Estamos en un punto, en la Historia de la Humanidad, en el que la distancia apenas existe. Echarse de menos es relativo y relacionarse como siempre se ha convertido en algo secundario. Porque tenemos una necesidad constante de estar conectados, visibles, abrir conversaciones absurdas… Olvidándonos de lo esencial. Llevo ya unos días pensando que hemos dejado de existir para vivir realidades paralelas. Porque nunca, jamás, unas palabras efímeras escritas en una pantalla pueden llegar a sustituir un abrazo, un beso o una mirada. Y si lo hacen, si realmente son un buen sucedáneo difícil de distinguir, el problema se ha adherido a nuestra vida con demasiada rapidez. Deberíamos entender que todo aquello que realmente es valioso viene directamente de las manos de otra persona.

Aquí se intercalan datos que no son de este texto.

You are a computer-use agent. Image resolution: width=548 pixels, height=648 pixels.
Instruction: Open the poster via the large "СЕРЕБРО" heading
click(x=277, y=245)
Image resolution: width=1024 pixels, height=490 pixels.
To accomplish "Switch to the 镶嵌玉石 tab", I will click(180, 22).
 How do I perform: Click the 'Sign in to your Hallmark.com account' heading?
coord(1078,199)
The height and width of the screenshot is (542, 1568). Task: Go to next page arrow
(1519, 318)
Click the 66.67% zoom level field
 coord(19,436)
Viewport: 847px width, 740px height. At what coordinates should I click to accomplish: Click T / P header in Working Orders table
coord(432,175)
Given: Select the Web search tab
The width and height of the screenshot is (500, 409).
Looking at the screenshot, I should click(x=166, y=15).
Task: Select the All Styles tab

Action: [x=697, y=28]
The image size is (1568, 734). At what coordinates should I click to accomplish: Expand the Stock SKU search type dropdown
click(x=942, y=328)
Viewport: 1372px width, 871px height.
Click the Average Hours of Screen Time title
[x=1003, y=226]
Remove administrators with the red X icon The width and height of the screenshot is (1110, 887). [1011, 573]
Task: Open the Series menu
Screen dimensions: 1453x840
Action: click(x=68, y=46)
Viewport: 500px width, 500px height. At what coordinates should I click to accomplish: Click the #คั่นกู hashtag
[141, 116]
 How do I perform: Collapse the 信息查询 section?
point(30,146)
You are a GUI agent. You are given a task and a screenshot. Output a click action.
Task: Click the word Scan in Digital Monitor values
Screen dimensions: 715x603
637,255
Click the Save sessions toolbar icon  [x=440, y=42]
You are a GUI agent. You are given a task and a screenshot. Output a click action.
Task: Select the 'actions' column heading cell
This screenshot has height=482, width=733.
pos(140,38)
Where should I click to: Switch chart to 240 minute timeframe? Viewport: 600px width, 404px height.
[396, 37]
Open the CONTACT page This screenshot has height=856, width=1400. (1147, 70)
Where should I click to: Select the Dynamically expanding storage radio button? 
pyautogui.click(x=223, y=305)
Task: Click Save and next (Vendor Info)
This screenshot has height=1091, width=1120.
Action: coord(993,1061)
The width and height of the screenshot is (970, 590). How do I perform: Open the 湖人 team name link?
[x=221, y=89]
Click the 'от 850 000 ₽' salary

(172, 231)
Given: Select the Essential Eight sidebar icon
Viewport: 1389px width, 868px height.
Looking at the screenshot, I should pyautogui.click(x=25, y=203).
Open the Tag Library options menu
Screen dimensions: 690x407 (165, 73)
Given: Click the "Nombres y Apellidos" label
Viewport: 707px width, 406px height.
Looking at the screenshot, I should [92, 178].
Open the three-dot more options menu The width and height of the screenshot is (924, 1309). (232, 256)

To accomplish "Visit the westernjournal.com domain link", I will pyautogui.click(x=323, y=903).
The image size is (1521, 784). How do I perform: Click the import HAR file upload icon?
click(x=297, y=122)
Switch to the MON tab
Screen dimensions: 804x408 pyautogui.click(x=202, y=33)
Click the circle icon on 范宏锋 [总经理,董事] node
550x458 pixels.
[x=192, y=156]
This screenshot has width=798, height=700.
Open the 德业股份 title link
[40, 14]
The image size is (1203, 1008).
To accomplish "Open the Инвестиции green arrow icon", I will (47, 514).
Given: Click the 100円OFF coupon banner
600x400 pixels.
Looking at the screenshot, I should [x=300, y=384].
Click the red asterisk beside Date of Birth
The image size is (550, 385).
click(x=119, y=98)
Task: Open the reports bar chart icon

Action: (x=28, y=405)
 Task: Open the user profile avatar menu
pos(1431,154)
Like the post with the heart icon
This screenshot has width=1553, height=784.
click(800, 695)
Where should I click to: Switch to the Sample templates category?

Pienso en todos esos amigos con los que he perdido contacto. Todas esas relaciones que escudé con un «quiero pero no puedo» a la hora de hacer realidad lo que la vida me brindó. Ya no hay tacto. Ya no hay eso que pone de relieve la realidad. Que le da forma al verbo sentir. Puedo saber lo que piensan de la actualidad política o cómo se llama la última persona con la que quedaron a tomar algo. Pero ya no sé qué cara ponen cuando digo alguna bobada (porque una es muy de decir estas cosas), o cómo me miran sus ojos cuando callan todo lo que quisieron decir. No sé cómo de cómodos son sus abrazos ni la expresión de sus rostros al ver que la hora se nos ha echado encima después de hablar mil horas sin descanso a una mesa de separación.

Y es que, cuándo aprenderemos, que lo realmente importante, lo más grande que tendremos jamás en nuestras vidas son esas personas que un día Dios puso en nuestro camino. Que Él no lo hace porque sí. Lo hace porque puede. Porque sabe lo que necesitamos. Para espabilarnos, para querernos, para que vivir sea algo que merezca la pena. Tenemos que cuidarlas. Recurriendo a los mensajes de texto cuando no nos queda más remedio, pero remediando lo antes posible la ausencia reversible.